Datos analizados por Entorno revelan que el consumo de carne vacuna por habitante en México cayó 9.5% en términos interanuales durante agosto, situándose en 46 kilos anuales per cápita. Esta cifra representa el nivel más bajo desde que existen registros sistemáticos —2005—, cuando el consumo superaba los 60 kilos per cápita. La contracción equivale a 4.9 kilos menos por habitante respecto al mismo mes del año anterior, cuando el indicador alcanzaba 50.9 kilos anuales, y refleja el deterioro sostenido del poder adquisitivo de los hogares mexicanos.

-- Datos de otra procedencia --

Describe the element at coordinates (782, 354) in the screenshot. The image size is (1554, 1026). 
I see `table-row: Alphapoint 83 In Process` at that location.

Entre enero y agosto, el consumo aparente de carne vacuna totalizó 1.377 millones de toneladas res con hueso, una reducción del 11.3% interanual equivalente a 175.6 mil toneladas menos. En paralelo, la producción nacional acumuló una caída del 6.8%, llegando a 1.944 millones de toneladas, arrastrada por una contracción del 9.9% en la faena, que se ubicó en 8.13 millones de cabezas. La menor oferta interna coincidió con un incremento notable en las exportaciones: los embarques al exterior crecieron 6.5% interanual en el mismo periodo, alcanzando 567.4 mil toneladas res con hueso. Como resultado, el mercado externo absorbió el 29.2% de la producción total, frente al 25.6% registrado un año antes, mientras que la participación del consumo interno retrocedió del 74.4% al 70.8%.

El dinamismo exportador ha sido impulsado por la cuota habilitada por Estados Unidos a finales de 2025, que junto con Israel compensó parcialmente la reducción de ventas a China —principal comprador de carne vacuna mexicana—. Solo en julio, los ingresos por exportaciones alcanzaron 446.6 millones de dólares, con un alza del 34% interanual. China concentró el 35.3% de la facturación, seguido por Estados Unidos (20.8%) e Israel (20.1%); en conjunto, los cinco principales destinos representaron casi el 88% de los ingresos totales. Este reordenamiento del destino de la producción tiene un costo directo para el consumidor doméstico: en agosto, los cortes de carne vacuna registraron un alza interanual del 51.2%, muy por encima del incremento del 33.2% en el nivel general de precios. Los cortes más afectados fueron la carne picada común (+52.7%), el asado (+52.1%) y el cuadril (+51.9%), mientras que la caja de hamburguesas congeladas subió 56.6% interanual. Para los estrategas del sector agroalimentario, la señal es clara: la estructura de incentivos exportadores, combinada con la contracción del hato ganadero, está reconfigurado el mercado interno de proteína animal con implicaciones de mediano plazo para la seguridad alimentaria y la competitividad de la cadena cárnica nacional.